**Task input**
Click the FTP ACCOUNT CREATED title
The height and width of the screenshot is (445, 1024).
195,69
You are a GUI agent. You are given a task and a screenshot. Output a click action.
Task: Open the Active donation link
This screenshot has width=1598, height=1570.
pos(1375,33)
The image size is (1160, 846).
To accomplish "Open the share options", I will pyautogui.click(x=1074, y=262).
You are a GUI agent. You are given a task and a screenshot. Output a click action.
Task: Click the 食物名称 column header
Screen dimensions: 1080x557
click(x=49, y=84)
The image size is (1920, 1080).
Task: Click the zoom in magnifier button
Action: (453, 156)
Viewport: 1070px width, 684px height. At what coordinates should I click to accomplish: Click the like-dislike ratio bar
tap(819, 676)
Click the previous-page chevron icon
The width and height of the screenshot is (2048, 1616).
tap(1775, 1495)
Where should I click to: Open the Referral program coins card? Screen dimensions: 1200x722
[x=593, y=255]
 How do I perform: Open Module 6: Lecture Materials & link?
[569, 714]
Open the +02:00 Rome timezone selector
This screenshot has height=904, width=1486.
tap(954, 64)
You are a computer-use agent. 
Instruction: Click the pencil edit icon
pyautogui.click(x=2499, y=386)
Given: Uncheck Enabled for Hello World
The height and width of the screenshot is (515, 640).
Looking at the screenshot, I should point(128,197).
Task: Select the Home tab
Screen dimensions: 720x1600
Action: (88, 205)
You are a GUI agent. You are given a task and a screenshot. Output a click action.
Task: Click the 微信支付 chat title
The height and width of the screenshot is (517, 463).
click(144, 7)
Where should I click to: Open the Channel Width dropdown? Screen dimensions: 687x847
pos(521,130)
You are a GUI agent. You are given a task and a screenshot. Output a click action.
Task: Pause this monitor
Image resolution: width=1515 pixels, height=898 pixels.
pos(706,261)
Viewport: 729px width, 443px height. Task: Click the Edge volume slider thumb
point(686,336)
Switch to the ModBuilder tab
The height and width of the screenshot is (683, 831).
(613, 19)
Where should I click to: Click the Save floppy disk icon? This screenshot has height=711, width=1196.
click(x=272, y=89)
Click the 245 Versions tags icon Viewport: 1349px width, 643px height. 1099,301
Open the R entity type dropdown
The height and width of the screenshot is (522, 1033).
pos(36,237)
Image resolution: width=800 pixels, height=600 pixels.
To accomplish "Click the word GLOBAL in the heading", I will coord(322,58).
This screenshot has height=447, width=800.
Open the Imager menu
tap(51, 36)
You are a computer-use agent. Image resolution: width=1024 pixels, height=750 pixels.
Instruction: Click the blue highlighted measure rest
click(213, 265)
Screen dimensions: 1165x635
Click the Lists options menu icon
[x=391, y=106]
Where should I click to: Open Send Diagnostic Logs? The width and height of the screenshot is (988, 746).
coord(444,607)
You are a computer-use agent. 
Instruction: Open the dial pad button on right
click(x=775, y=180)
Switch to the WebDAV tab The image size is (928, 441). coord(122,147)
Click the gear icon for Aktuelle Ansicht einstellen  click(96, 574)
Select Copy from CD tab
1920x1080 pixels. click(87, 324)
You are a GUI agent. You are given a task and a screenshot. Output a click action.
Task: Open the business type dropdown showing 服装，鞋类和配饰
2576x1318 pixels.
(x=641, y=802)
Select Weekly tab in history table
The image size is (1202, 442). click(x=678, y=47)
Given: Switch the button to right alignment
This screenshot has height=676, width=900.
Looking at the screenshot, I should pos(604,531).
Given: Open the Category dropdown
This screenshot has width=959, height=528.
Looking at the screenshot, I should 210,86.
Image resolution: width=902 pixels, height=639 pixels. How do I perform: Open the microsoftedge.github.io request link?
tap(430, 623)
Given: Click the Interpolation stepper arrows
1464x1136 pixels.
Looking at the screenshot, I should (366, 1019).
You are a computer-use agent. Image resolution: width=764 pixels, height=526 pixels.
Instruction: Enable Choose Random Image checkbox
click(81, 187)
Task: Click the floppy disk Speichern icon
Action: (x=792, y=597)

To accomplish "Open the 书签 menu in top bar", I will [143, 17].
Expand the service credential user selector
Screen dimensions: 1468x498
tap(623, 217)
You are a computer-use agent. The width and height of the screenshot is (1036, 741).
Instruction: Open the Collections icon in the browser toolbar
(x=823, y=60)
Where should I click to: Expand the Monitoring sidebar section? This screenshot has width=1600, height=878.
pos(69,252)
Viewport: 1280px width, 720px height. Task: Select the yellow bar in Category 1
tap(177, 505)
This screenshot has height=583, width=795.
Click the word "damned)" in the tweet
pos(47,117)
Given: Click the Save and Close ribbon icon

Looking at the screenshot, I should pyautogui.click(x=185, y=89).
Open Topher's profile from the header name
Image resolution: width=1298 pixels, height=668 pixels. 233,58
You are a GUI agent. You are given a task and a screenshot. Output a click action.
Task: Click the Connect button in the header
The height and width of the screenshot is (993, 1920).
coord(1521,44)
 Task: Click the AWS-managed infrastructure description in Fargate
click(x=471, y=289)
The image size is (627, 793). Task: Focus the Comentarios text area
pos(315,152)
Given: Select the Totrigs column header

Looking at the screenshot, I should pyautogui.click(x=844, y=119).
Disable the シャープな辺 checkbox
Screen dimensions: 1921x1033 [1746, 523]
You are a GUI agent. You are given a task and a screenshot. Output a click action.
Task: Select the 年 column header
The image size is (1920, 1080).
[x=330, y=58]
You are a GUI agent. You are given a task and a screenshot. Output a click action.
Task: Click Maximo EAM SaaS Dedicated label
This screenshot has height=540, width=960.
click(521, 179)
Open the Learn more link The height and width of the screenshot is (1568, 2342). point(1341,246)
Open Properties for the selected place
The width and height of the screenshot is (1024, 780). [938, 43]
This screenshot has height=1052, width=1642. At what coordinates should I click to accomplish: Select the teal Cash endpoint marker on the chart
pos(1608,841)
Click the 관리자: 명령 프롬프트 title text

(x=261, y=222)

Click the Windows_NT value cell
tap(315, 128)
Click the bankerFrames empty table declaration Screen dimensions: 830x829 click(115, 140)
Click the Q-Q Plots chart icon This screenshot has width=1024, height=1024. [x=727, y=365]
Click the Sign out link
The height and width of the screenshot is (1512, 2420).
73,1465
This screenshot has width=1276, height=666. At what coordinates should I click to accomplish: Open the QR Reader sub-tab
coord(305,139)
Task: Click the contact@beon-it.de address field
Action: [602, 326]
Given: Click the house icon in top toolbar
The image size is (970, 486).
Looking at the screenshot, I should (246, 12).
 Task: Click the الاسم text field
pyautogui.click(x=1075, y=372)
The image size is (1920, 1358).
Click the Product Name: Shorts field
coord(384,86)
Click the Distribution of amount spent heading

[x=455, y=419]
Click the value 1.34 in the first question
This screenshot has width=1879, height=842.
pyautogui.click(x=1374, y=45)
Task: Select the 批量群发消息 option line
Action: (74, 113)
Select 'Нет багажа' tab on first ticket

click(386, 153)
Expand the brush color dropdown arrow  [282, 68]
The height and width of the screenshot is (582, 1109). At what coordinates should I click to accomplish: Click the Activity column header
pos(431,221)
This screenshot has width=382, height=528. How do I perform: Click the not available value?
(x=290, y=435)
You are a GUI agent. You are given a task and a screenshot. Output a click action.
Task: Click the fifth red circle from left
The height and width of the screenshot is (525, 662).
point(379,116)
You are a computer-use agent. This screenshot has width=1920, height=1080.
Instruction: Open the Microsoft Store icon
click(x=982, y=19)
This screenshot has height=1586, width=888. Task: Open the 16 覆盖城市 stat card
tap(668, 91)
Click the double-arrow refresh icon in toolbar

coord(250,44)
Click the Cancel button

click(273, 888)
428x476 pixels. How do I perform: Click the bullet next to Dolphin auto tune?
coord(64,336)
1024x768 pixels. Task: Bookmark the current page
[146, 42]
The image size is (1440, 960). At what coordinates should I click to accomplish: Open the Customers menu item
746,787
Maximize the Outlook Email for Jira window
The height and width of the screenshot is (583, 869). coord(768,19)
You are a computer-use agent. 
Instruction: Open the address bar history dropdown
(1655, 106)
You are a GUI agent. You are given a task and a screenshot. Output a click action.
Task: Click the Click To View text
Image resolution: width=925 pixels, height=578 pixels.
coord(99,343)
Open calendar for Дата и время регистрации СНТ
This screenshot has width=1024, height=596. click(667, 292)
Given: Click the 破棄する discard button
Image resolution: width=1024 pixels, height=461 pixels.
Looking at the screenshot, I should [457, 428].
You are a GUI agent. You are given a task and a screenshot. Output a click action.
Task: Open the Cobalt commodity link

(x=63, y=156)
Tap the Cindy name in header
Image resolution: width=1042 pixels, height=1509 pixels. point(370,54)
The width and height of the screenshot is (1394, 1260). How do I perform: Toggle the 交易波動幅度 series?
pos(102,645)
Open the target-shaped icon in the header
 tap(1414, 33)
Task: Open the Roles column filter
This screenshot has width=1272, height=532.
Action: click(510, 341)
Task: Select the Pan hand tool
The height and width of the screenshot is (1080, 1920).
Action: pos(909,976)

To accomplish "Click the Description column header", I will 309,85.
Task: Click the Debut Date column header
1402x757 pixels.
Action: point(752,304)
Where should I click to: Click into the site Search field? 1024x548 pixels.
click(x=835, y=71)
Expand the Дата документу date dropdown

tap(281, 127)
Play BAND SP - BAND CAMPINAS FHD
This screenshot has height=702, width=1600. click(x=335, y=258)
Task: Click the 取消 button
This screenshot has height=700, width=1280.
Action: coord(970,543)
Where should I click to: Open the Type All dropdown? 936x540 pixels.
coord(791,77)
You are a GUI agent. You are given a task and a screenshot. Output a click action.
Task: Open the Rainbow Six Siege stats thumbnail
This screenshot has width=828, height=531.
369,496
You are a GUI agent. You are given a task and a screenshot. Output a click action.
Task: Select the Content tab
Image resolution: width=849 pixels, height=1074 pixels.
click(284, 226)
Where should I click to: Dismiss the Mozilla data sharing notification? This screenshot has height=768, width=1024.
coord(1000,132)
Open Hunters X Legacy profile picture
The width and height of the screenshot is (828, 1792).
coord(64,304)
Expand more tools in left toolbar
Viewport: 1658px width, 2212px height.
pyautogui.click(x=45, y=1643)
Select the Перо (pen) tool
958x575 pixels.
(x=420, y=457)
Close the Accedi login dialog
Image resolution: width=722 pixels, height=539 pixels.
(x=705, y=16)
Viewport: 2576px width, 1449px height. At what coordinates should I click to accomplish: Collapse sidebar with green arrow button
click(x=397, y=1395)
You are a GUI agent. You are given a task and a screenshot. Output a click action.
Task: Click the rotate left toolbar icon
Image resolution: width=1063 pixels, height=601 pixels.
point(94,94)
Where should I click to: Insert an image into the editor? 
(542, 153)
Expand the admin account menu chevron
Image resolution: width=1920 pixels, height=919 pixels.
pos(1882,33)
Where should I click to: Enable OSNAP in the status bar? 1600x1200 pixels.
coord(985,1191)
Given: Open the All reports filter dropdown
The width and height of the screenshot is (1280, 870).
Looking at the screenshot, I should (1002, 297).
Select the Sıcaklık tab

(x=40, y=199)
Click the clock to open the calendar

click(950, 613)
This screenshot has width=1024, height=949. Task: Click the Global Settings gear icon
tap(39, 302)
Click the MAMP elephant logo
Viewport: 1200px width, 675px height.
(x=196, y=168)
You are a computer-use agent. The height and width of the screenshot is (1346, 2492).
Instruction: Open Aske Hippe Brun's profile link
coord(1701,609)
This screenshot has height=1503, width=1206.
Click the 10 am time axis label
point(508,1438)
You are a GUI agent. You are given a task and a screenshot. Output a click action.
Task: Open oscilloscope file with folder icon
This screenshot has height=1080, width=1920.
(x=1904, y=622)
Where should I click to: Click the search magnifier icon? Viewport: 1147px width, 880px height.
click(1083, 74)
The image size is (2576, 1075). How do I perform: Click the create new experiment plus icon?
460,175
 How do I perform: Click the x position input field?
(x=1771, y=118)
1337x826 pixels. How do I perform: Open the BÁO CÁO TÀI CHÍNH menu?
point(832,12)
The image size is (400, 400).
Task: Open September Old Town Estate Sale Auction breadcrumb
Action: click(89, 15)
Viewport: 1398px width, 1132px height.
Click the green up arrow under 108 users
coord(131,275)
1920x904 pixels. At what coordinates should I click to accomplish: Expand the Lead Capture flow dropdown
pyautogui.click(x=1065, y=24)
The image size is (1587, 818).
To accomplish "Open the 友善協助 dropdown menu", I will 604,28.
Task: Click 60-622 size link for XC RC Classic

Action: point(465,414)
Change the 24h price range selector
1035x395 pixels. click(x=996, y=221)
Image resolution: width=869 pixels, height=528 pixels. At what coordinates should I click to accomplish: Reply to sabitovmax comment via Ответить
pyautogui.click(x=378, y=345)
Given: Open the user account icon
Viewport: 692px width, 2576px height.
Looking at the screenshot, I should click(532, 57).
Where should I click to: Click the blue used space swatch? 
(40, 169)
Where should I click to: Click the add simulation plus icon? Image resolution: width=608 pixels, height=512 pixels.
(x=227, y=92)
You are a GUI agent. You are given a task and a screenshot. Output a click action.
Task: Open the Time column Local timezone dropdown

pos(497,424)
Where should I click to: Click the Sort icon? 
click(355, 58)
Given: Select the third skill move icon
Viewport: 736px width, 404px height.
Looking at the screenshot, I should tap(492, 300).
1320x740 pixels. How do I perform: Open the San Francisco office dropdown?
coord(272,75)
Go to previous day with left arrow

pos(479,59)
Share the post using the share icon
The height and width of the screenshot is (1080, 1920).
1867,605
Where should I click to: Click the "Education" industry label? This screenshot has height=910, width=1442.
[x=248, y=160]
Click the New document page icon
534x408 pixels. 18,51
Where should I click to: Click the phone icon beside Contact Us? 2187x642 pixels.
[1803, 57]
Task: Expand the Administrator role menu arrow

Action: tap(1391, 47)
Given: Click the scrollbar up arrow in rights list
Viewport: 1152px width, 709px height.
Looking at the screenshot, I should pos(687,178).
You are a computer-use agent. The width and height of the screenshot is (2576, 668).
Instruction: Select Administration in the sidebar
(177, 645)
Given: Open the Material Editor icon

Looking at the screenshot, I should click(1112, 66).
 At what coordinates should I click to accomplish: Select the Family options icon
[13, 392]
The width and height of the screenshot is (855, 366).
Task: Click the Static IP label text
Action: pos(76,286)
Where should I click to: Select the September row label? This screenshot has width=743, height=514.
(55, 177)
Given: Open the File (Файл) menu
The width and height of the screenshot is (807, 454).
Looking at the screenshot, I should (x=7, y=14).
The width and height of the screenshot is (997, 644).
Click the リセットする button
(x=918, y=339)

**Work to do**
Give the entries as a Markdown table with the columns Number and Line. Cover everything from the first line of the entries through the line containing "Action: (88, 205)", including that line, and leave out any blank lines.

**Response below**
| Number | Line |
|---|---|
| 1 | Click the FTP ACCOUNT CREATED title |
| 2 | The height and width of the screenshot is (445, 1024). |
| 3 | 195,69 |
| 4 | You are a GUI agent. You are given a task and a screenshot. Output a click action. |
| 5 | Task: Open the Active donation link |
| 6 | This screenshot has width=1598, height=1570. |
| 7 | pos(1375,33) |
| 8 | The image size is (1160, 846). |
| 9 | To accomplish "Open the share options", I will pyautogui.click(x=1074, y=262). |
| 10 | You are a GUI agent. You are given a task and a screenshot. Output a click action. |
| 11 | Task: Click the 食物名称 column header |
| 12 | Screen dimensions: 1080x557 |
| 13 | click(x=49, y=84) |
| 14 | The image size is (1920, 1080). |
| 15 | Task: Click the zoom in magnifier button |
| 16 | Action: (453, 156) |
| 17 | Viewport: 1070px width, 684px height. At what coordinates should I click to accomplish: Click the like-dislike ratio bar |
| 18 | tap(819, 676) |
| 19 | Click the previous-page chevron icon |
| 20 | The width and height of the screenshot is (2048, 1616). |
| 21 | tap(1775, 1495) |
| 22 | Where should I click to: Open the Referral program coins card? Screen dimensions: 1200x722 |
| 23 | [x=593, y=255] |
| 24 |  How do I perform: Open Module 6: Lecture Materials & link? |
| 25 | [569, 714] |
| 26 | Open the +02:00 Rome timezone selector |
| 27 | This screenshot has height=904, width=1486. |
| 28 | tap(954, 64) |
| 29 | You are a computer-use agent.  |
| 30 | Instruction: Click the pencil edit icon |
| 31 | pyautogui.click(x=2499, y=386) |
| 32 | Given: Uncheck Enabled for Hello World |
| 33 | The height and width of the screenshot is (515, 640). |
| 34 | Looking at the screenshot, I should point(128,197). |
| 35 | Task: Select the Home tab |
| 36 | Screen dimensions: 720x1600 |
| 37 | Action: (88, 205) |